Putting Principles into Practice: A Product API

Let's apply this thinking to a simple Product API for saving and retrieving product details.

Step 1: The Simplest Thing That Could Possibly Work

The most straightforward design is a single Product class used for the API (DTO) and the database (Entity).

Simple Product API
  • Advantage: Extremely fast to develop. Changes (like adding a field) only require modifying one class.
  • Disadvantage: The API contract and database schema are tightly coupled. A change in one forces a change in the other.
  • When to use it: Perfect for solo projects, proof-of-concepts, startups moving at breakneck speed, or internal services where you control both the server and all its clients.

Step 2: Evolving to Add a Seam

As soon as external teams or customers start using your API, the tight coupling becomes a liability. Now is the time to evolve. We introduce a dedicated ProductApi class (DTO) and a ProductDbo class (Entity).

Product API with decoupled API Resource and DB Entity
  • Advantage: The API contract is now decoupled from the database schema. You can change them independently.
  • Disadvantage: You now have two classes to maintain and must implement a mapping layer to translate between them.
  • When to use it: This is the standard for most applications with external consumers. It provides a clean boundary and a stable API contract.

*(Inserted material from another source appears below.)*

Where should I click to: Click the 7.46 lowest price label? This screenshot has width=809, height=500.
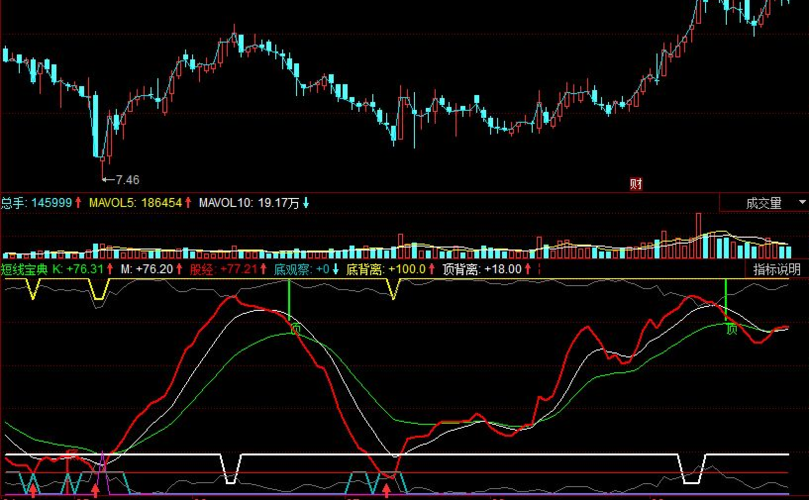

Step 3: The "Pure" Hexagonal Approach

A strict application of Clean Architecture would introduce a third Product object for the core domain layer, with no dependencies on any framework or infrastructure.

Full Blown Purist Approach
  • Advantage: The core domain logic is completely decoupled.
  • Disadvantage: You now have three classes and two layers of mapping, adding significant complexity for a simple CRUD operation.

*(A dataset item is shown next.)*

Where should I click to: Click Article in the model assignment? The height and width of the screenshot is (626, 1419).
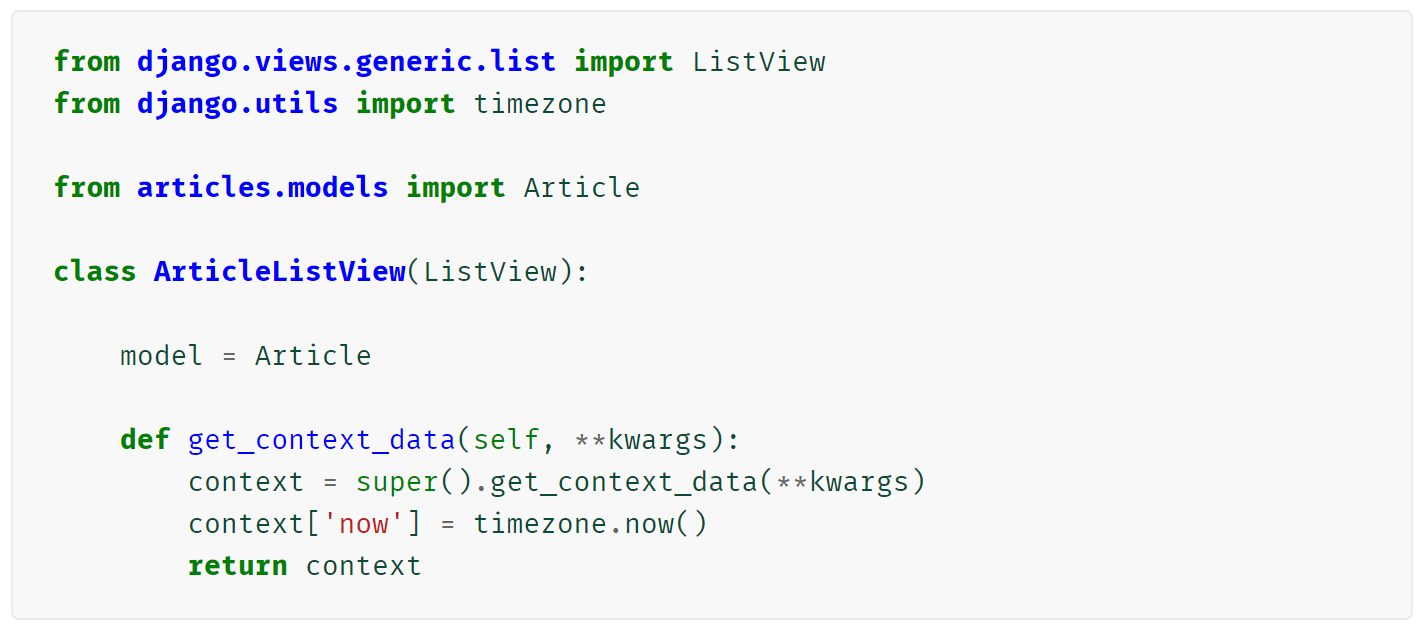(313, 356)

Is this third step a good investment? If you have no complex business logic and no concrete plans to change your database or framework, in my opinion, it is not. The return on investment is negligible, and the cost in complexity is high. It's pure over-engineering.

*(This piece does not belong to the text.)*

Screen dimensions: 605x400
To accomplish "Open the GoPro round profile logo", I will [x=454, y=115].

From Application to System-Level Thinking

These principles don't just apply within a single application; they apply to the system as a whole. If you're decomposing your system into microservices, remember that the services themselves are layers. They are a strong form of abstraction.

Don't make the mistake of recreating the complex, multi-layered packaging of a monolith inside each microservice. Keep your microservices as lean as possible.

Using Hexagonal Architecture in System Design

For example, instead of an "adapter" package inside your service, you could have a dedicated Adapter Microservice. Imagine you need to integrate with multiple shipping carriers. You could have a core Logistics microservice and then separate adapter microservices for DHL, FedEx, and UPS. Each one handles the specific protocol and translation for that third party, keeping the core service clean.

Final Thoughts

Clean, Hexagonal, and Onion architectures are powerful tools, but like any tool, they can be misused. By shifting our perspective, we can leverage their strengths without falling into the trap of over-engineering.

  1. Challenge the Dogma: Architectural patterns are guidelines, not unbreakable laws. Always ask, "What value does this add right now?"
  2. Start Simple and Evolve: It's easier to add a necessary layer later than to remove a useless one.
  3. Treat Layers as an Investment: Every layer must provide more value than the complexity it introduces. If you can't clearly name the benefit, you probably don't need it.

Let's stop being architectural purists and start being pragmatic, effective engineers who build what's needed, when it's needed.